P&O Ferries’ decision to sack 800 workers without notice last week appears to have broken UK employment law, the prime minister has said.

The firm could face fines “running into millions of pounds” if found guilty, Boris Johnson told the House of Commons.

It came as the boss of P&O Ferries apologised for the mass sacking.

Peter Hebblethwaite said the decision was “incredibly difficult” but “the only way to save the business”.

The sackings – along with claims that workers paid as little as £1.81 an hour will replace the fired staff – have sparked outrage.

At Prime Minister’s Questions, Mr Johnson said: “Under section 194 of the trades union and labour relations act of 1992, it looks to me as though the company concerned has broken the law.

“And we will be taking action therefore, and we will be encouraging workers themselves to take action under the 1996 employment rights act.”

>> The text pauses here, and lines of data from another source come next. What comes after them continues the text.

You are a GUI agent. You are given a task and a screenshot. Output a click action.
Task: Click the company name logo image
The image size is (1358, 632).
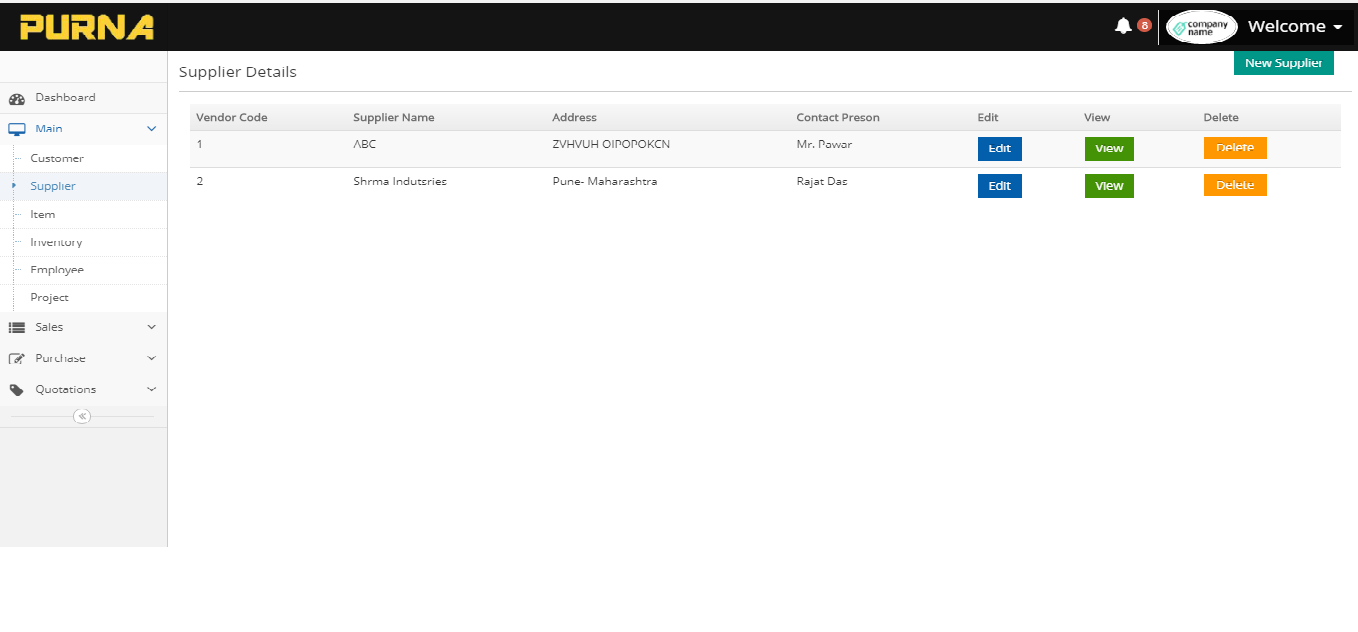[1201, 27]
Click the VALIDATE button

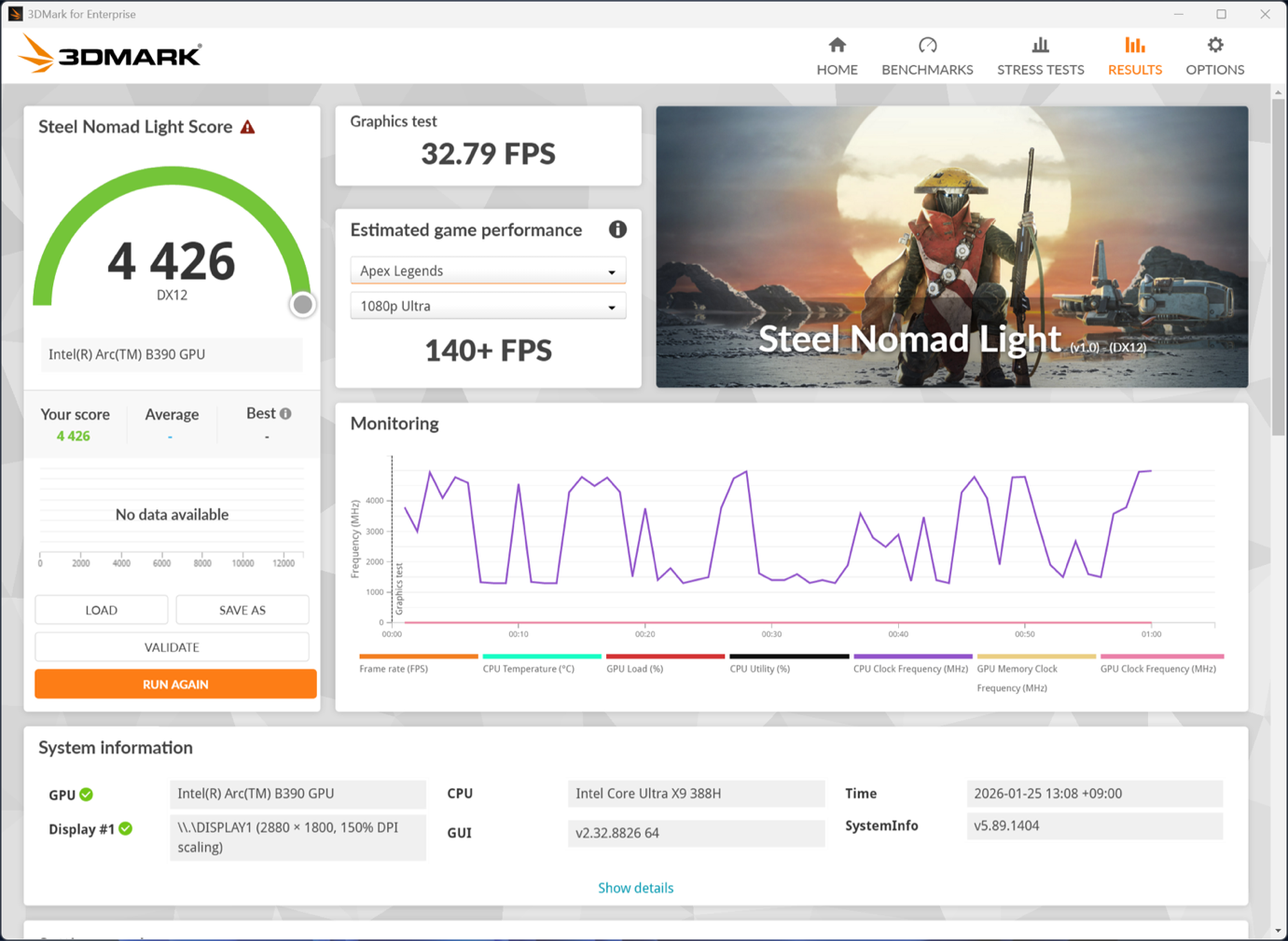pos(172,647)
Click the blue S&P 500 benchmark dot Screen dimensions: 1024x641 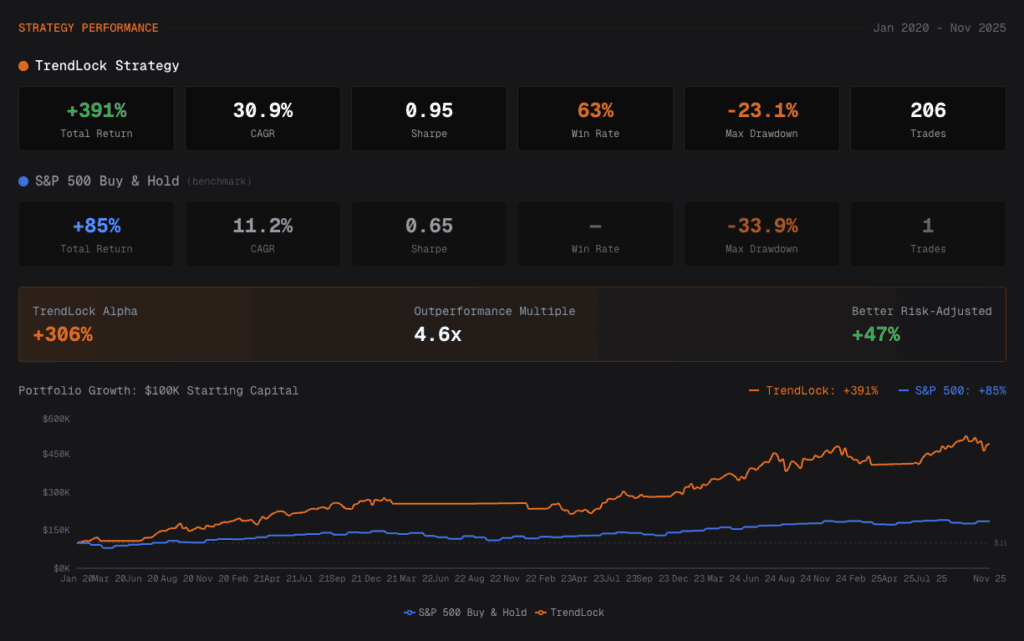coord(23,181)
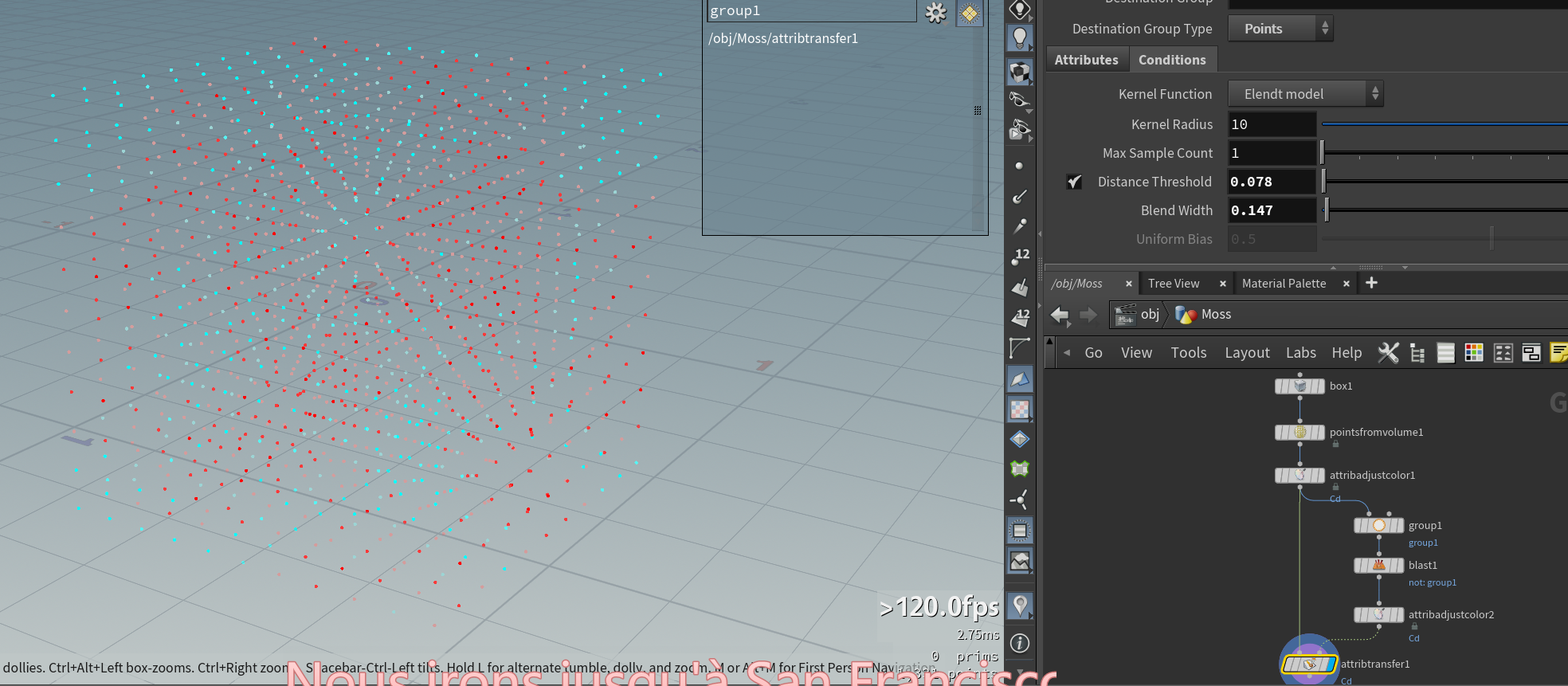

He added that the government would take steps to protect mariners working in UK waters and “ensure they all paid the living wage”.

Responding, Labour leader Sir Keir Starmer said it was not illegal for international seafarers to be paid below the national living wage at UK ports and criticised the government for not banning the practice.

He added that the government should immediately cancel a £50m contract awarded to P&O Ferries’ owner, DP World. Ministers have said such contracts are under review.

“DP World must be quaking in their boots. The prime minister says how disappointed he is in them whilst handing them £50m,” Mr Starmer said.

Protestors marched through London on Monday

P&O denies it broke the law and says it is compensating workers fairly. But on Wednesday Mr Hebblethwaite said he understood people’s anger.

“I want to say sorry to the people affected and their families for the impact it’s had on them, and also to the 2,200 people who still work for P&O and will have been asked a lot of difficult questions about this,” he said.

“Over the last week, I’ve been speaking face-to-face to seafarers and their partners. They’ve lost their jobs and there is anger and shock and I completely understand.”

He added that the sackings were necessary to keep the loss-making firm afloat.

“This was an incredibly difficult decision that we wrestled with but once we knew it was the only way to save the business, we had to act,” Mr Hebblethwaite said.

“I wish there was another way and I’m sorry.”

It comes after reports that Indian agency workers paid as little as £1.81 an hour have already replaced sacked P&O workers at the Port of Dover.

Last week P&O said the figure was inaccurate but said it could not comment on how much agencies pay workers on ferries.

Some of P&O’s ferries are registered in Cyprus, meaning they do not have to pay the minimum wage required by UK law.